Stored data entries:
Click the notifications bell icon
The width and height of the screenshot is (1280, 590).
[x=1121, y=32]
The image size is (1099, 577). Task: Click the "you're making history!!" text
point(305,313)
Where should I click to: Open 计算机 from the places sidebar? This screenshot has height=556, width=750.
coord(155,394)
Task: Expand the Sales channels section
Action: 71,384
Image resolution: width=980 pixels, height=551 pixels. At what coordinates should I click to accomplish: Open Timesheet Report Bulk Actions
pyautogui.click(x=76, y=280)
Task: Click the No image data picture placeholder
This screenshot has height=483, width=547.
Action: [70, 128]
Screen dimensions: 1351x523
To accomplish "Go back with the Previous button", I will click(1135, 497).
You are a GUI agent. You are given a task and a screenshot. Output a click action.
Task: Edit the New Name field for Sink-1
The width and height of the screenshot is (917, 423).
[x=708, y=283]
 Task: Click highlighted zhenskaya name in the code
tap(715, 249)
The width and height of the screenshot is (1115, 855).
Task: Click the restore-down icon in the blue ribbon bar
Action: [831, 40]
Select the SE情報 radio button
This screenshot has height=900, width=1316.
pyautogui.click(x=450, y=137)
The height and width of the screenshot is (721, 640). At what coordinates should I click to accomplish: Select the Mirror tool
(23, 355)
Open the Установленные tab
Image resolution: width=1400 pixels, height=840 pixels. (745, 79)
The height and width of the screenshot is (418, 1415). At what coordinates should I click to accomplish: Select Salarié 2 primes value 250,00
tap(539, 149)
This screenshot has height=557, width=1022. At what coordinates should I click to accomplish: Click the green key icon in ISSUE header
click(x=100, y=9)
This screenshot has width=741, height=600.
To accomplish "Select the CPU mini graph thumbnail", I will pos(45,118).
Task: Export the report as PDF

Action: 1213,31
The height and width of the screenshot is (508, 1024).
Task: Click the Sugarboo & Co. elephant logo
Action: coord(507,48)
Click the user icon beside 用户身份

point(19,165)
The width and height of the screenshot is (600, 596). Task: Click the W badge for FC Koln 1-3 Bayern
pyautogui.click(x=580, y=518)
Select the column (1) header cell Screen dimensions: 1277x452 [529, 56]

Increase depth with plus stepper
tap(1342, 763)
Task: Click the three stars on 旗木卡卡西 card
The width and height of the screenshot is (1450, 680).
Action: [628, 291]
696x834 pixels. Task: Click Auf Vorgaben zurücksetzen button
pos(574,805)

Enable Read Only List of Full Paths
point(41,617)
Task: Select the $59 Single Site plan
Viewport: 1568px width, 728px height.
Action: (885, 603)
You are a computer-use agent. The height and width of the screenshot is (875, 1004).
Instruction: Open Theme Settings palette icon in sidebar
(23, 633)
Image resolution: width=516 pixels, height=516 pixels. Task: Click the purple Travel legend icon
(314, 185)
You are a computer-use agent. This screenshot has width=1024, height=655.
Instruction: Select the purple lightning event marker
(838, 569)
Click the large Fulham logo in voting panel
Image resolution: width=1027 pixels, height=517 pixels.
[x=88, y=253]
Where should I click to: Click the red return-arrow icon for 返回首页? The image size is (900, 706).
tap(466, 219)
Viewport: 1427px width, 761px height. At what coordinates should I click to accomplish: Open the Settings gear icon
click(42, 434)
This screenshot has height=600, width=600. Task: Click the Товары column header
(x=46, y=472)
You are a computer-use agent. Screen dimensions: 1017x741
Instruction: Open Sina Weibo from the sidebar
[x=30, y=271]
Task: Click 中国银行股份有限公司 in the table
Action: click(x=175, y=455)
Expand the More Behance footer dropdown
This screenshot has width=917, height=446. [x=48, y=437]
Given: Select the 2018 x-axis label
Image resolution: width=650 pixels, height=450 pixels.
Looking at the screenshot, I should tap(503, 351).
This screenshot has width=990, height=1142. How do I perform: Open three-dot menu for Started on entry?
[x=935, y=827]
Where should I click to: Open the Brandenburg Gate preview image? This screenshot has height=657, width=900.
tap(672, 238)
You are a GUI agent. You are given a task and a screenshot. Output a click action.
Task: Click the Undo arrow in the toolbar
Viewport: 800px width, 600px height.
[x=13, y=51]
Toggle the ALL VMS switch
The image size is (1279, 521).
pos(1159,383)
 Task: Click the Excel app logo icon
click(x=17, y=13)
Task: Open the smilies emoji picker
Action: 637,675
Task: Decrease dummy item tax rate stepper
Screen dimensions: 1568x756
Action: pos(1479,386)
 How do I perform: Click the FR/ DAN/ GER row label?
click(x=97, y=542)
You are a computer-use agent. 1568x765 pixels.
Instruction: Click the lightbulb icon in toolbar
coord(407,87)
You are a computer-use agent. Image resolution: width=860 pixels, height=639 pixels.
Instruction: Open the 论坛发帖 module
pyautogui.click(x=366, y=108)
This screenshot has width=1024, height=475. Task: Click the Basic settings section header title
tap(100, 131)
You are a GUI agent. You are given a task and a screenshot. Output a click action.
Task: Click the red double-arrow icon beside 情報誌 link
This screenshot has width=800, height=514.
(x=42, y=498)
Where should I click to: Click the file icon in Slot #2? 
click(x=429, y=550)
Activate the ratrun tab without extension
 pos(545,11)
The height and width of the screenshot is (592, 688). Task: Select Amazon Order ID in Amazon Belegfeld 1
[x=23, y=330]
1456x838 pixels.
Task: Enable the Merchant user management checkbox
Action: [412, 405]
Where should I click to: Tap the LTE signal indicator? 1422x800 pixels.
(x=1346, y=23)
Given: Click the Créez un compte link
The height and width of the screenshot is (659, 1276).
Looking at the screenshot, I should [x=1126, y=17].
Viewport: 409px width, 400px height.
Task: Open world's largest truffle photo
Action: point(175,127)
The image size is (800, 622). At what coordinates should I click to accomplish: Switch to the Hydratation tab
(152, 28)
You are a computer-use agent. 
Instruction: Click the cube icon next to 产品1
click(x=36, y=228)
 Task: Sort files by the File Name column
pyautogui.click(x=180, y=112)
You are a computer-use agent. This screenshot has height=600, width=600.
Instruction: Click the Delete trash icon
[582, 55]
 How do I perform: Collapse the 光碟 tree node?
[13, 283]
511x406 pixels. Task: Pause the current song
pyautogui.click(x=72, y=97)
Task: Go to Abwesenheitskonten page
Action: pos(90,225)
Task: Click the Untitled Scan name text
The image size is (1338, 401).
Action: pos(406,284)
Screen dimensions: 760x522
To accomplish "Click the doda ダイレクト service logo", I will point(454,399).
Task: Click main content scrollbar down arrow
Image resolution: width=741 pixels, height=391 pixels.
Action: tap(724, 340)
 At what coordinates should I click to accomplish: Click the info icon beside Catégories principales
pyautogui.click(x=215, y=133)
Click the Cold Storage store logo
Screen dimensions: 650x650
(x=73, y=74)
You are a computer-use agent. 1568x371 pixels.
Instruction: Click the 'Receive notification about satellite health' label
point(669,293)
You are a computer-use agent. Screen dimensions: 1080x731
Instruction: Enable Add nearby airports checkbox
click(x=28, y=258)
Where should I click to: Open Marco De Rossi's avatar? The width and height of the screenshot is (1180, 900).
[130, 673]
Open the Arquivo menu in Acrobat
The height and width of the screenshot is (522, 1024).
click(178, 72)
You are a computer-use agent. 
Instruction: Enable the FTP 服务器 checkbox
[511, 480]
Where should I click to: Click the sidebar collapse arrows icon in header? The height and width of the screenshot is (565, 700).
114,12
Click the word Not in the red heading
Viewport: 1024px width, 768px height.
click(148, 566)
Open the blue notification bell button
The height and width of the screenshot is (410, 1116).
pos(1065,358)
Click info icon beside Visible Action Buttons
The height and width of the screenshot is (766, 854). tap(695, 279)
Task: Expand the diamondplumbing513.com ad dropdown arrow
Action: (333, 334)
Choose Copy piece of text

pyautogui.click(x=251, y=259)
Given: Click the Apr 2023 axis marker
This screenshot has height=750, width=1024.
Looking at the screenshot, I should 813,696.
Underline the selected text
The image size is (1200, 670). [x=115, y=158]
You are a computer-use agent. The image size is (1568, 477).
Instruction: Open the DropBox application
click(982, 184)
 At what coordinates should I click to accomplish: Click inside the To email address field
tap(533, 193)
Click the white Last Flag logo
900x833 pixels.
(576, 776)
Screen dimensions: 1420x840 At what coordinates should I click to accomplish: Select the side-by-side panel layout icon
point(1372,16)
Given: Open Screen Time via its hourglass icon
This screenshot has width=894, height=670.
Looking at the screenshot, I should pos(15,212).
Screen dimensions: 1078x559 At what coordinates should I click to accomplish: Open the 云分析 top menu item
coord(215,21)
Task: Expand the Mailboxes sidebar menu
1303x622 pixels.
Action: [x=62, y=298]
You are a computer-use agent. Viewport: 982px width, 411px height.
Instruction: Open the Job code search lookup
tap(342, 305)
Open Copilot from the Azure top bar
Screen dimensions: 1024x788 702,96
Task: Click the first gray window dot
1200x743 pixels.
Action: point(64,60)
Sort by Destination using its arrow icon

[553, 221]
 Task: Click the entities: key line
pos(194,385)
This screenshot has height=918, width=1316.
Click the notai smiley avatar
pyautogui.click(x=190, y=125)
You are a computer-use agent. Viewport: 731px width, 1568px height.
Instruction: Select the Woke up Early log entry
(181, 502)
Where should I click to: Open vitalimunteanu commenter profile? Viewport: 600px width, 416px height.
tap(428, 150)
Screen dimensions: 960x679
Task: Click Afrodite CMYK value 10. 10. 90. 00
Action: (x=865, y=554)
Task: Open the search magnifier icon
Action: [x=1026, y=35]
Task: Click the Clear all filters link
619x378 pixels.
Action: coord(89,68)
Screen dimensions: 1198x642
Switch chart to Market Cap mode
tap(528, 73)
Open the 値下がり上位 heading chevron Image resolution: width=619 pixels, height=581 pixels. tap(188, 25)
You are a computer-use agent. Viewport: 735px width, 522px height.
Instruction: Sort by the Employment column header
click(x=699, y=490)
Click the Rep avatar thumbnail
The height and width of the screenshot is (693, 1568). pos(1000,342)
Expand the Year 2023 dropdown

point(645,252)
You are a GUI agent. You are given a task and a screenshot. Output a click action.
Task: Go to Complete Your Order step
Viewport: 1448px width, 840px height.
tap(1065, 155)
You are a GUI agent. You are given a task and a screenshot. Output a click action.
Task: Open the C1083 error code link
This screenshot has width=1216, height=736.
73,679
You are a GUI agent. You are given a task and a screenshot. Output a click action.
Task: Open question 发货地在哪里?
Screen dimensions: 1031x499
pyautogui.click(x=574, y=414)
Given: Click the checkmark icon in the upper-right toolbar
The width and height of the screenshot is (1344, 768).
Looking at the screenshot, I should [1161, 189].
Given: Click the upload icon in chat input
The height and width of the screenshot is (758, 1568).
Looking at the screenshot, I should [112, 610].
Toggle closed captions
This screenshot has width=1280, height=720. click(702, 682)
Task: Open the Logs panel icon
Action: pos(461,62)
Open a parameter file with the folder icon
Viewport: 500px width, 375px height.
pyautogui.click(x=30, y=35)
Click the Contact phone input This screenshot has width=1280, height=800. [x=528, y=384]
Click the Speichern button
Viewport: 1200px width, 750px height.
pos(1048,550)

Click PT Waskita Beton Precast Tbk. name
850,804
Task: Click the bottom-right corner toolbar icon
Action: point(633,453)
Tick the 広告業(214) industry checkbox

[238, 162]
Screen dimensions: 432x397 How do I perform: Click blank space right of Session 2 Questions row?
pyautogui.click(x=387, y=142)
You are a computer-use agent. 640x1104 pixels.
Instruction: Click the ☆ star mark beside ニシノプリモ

= What to work on =
List, from the entries above, every line in which the word "will" shows up.

= Response area =
To accomplish "Go back with the Previous button", I will click(1135, 497).
To accomplish "Select the CPU mini graph thumbnail", I will pos(45,118).
To accomplish "Click the doda ダイレクト service logo", I will point(454,399).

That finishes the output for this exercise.